Objectives with a higher N.A. require a more complex lens system, in order to achieve that N.A. and as well be well corrected for aberrations that those lenses naturally create. You can get a high N.A. with simple lenses but then you need other lenses to compensate for the aberrations or distortions caused by the first lenses. Higher N.A. is desirable because it translates into higher resolving power.

Why do the instruments require a specific type of objective? I would also like to see any images people have achieved experimenting with the technique. Cheers George.

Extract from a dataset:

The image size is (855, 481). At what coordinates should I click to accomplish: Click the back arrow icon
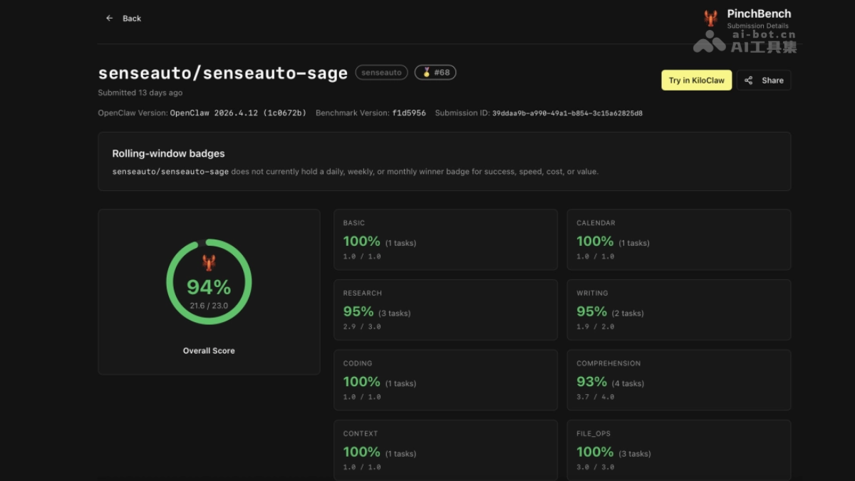coord(109,19)
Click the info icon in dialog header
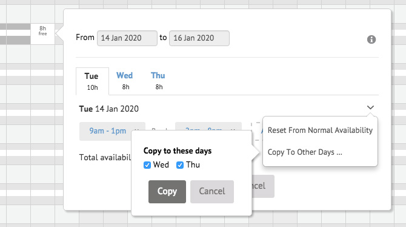The width and height of the screenshot is (406, 227). point(371,39)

This answer is pretty much the same as the former but a bit more complex. Whether an objective will work up to it's specifications in any given instrument is dependent on 3 things.
1) will it fit. Generally threads are fairly standard as R.M.S. threads but occasionally a thread is not. Sometimes adapters can be found to fit a desirable objective that has a different mount. Also, even if the objective is the correct thread and fits the conditions of number 2) below, it might be physically too long or short to focus properly in another microscope.
2) Is it for the correct optical system. There are a number of optical systems out there, based on the length from the objective shoulder to the top of the eyepiece tube. Using an objective designed for one optical system in another will result in anything from very little alteration in performance to a completely unusable image. As to knowing whether a given objective will work well enough in another system ? If the system is close enough ; for instance an objective meant for a 160mm tube in a 170mm tube , there will be only a tiny shift in performance. Sometimes there is literature available in order to make that determination or the experience of someone that has tried out various combinations. Often too, you must have a compatible eyepiece.

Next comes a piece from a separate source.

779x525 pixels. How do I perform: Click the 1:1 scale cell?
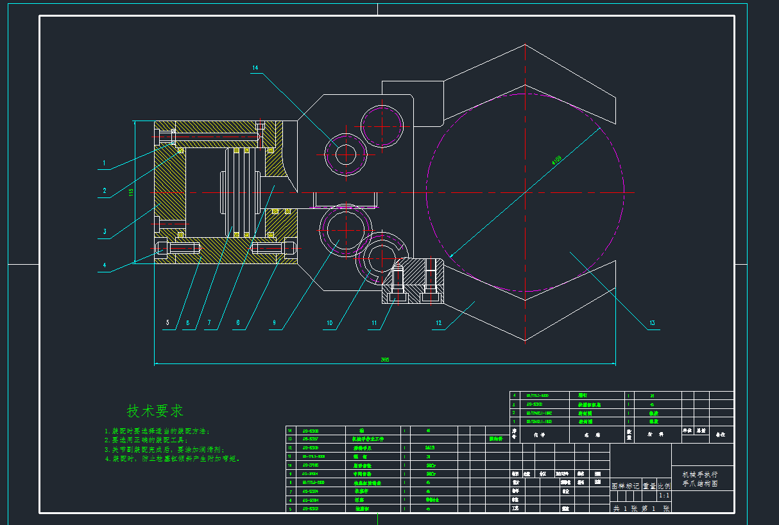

3)With regards to phase contrast and some other techniques beyond bright field, these situations add a further level of matching components. Phase rings( annuli) becomes a factor in the case of phase contrast. Even if an objective is corrected for the correct optical system, the position, size and composition of the phase annulus in the objective must fit perfectly with the position, size and composition of the phase annulus in the condenser body. The condenser lens system must also be compatible, so it casts the image of the condenser annulus exactly where it is needed in the objective.

Your Lomo system, by the way is probably compatible with some very high quality and not too expensive, Lomo water immersion phase objectives, something few of the Japanese, European or North American systems had available at anything but extremely high prices.